Tra il muro-scudo ungherese anti migranti
e gli annunci dei danesi sui quotidiani in lingua araba ("non venite in
Danimarca!"), una sorprendente iniziativa inglese invita a mettersi nei
panni degli altri. Per davvero.
Empatia, questa sconosciuta. Eppure,
comprendere i processi psichici dell'altro o, più semplicemente,
"sentire" che cosa provano gli altri mettendosi - metaforicamente -
nei loro panni è una chiave per vivere meglio con le persone del nostro mondo
e, oggi più che mai, per entrare in contatto con quell'universo di culture che
la globalizzazione dell'economia ha imposto.
Anche con chi "entra in
contatto" in situazioni estreme, com'è il caso dell'imponente ondata
di profughi di questo periodo. «La nostra incapacità di capire
il punto di vista degli altri, le loro esperienze e i loro sentimenti sono alla
base del pregiudizio, del conflitto e della disuguaglianza: l'empatia è
l'antidoto di cui abbiamo bisogno», sostiene l'autore del best seller Emphaty,
l'inglese Roman Krznaric.
Proprio dagli inglesi arriva un originale
invito: sulla riva del Tamigi, una performance - A Mile in My Shoes -
invita a calzare le scarpe di un'altra persona e ad ascoltare la sua vita in
cuffia, interpretando alla lettera il detto (inglese) "prima di giudicare
qualcuno, cammina un miglio con le sue scarpe". Un'esortazione a
esercitare l'empatia senza farsi travolgere dall'emozione.
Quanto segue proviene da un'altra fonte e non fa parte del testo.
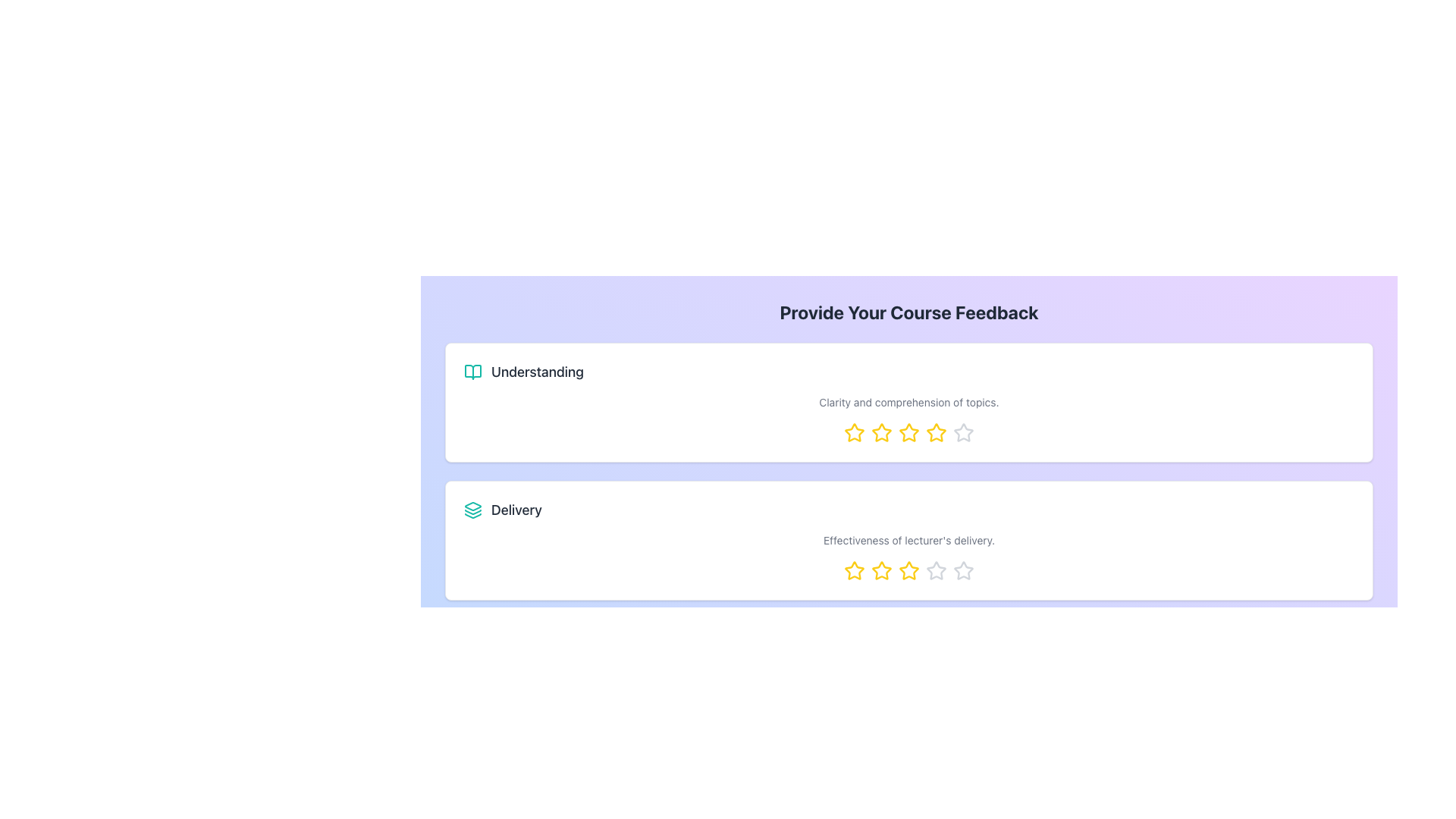 This screenshot has width=1456, height=819. I want to click on the third star in the sequence of five star icons to provide a rating for the 'Delivery' category, so click(881, 570).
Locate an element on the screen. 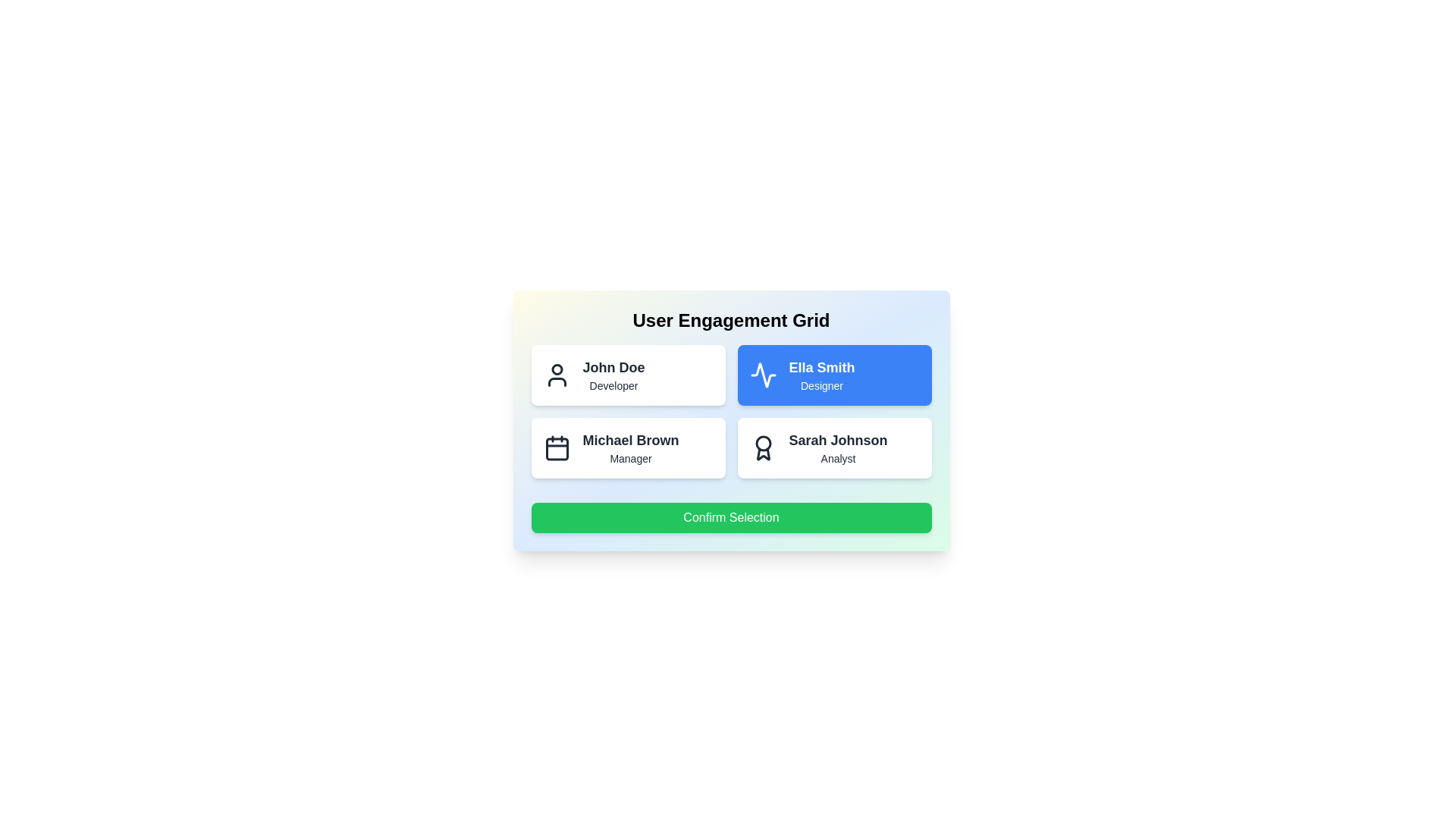 This screenshot has height=819, width=1456. the user card of Sarah Johnson is located at coordinates (833, 447).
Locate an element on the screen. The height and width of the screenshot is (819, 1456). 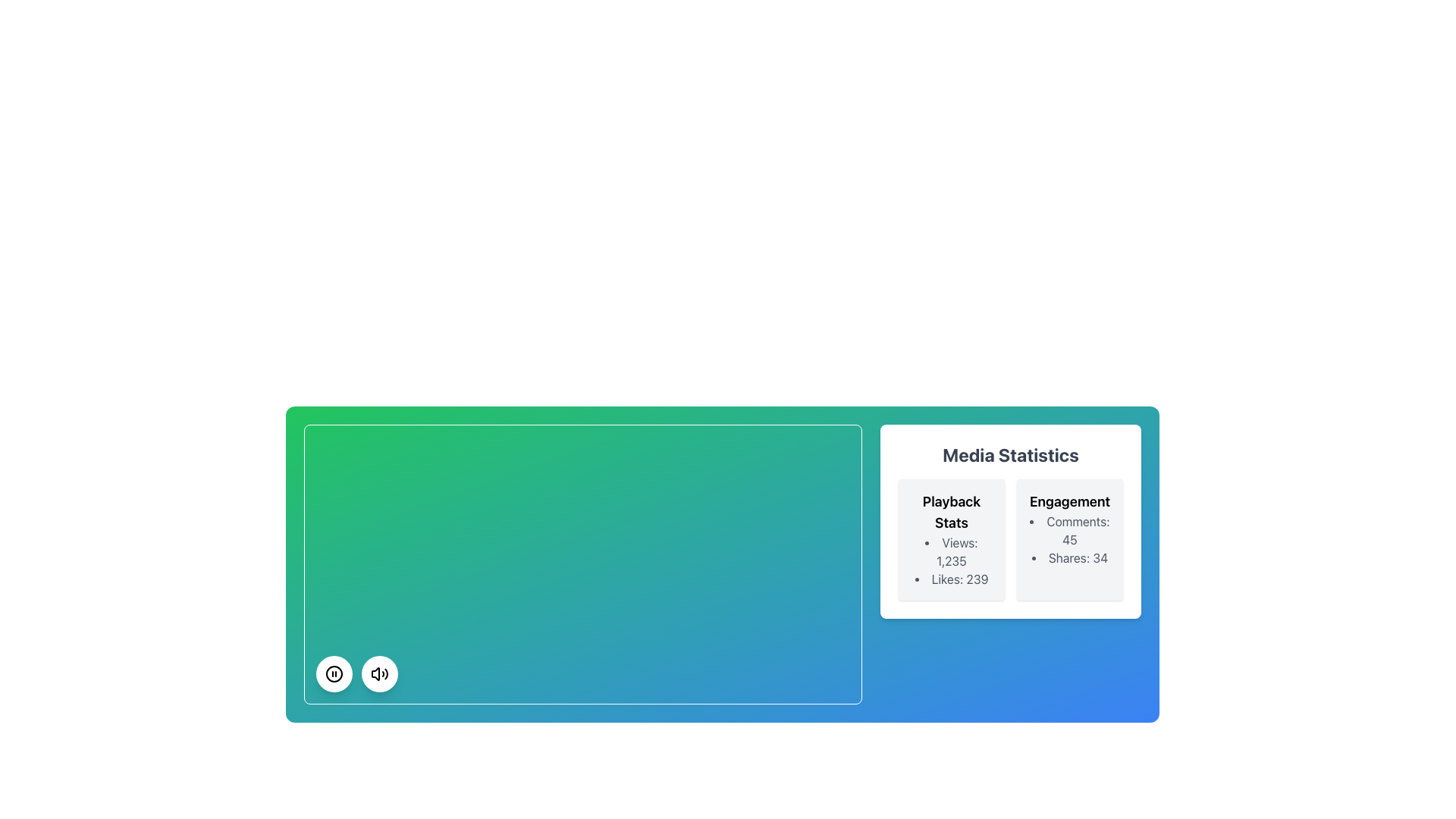
the Text Label displaying 'Shares: 34', which is located in the Engagement section of the Media Statistics panel, right below 'Comments: 45' is located at coordinates (1069, 558).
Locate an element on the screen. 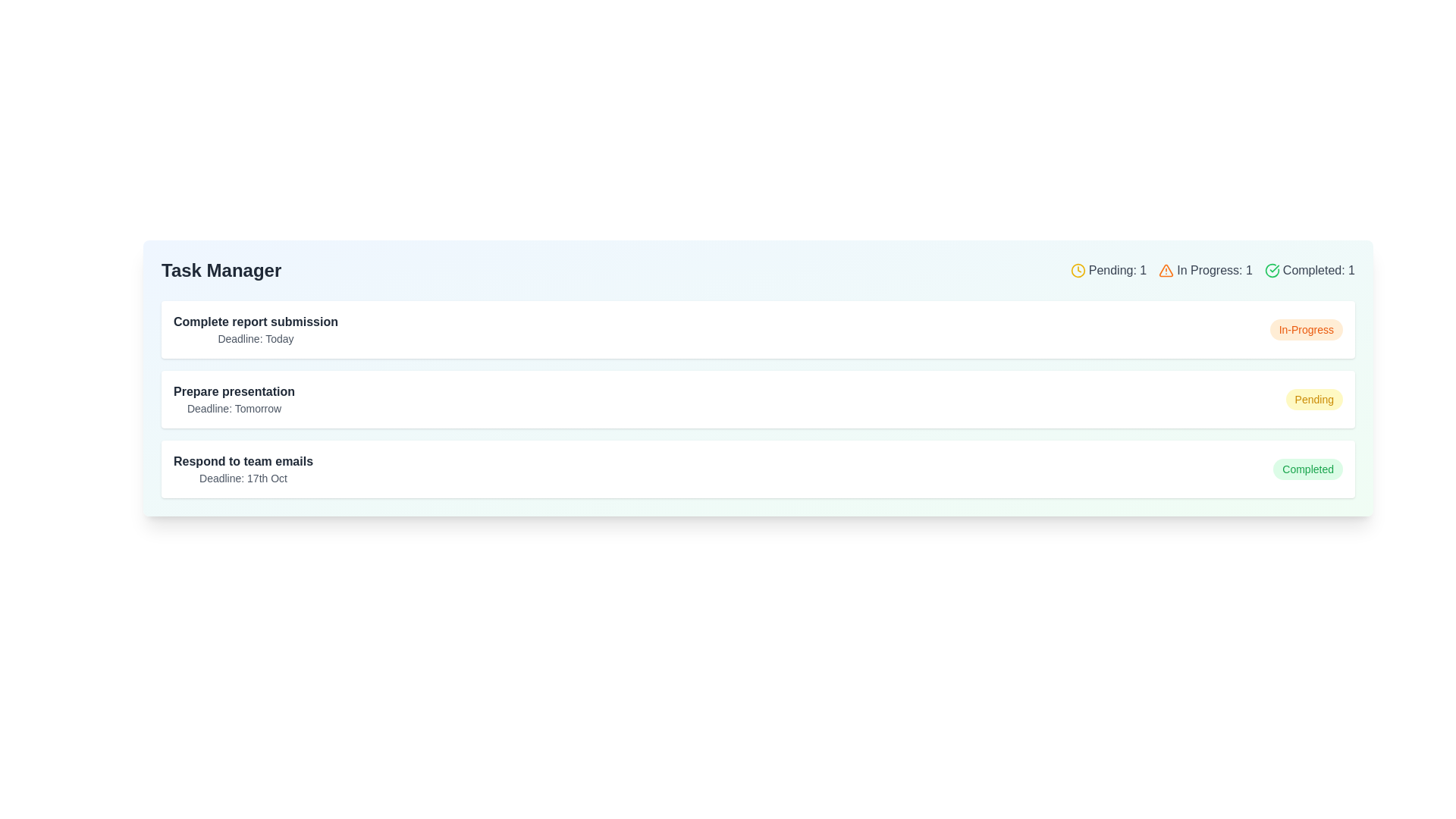 The height and width of the screenshot is (819, 1456). the status badge labeled 'Completed' with a light green background, located to the right of the task 'Respond to team emails' in the task manager interface is located at coordinates (1307, 468).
Laura Boella, docente di Filosofia morale
alla Statale di Milano, lo ha definito con esattezza in una intervista: «La
tesi che emerge dagli studi sui circuiti neuronali sostiene che l'empatia è
un'esperienza molto complessa, non riconducibile solo a una risposta emotiva
automatica. La risposta emotiva è un fuoco di paglia: possiamo essere colpiti
dal dolore di una persona accanto a noi, ma affinché il proprio disagio
diventi attenzione per l'altro è importante l'intervento delle
capacità cognitive, che significa per esempio l'immaginare la vita altrui e
comprenderla. Insomma, bisogna lavorarci un po' su, mettendosi in gioco».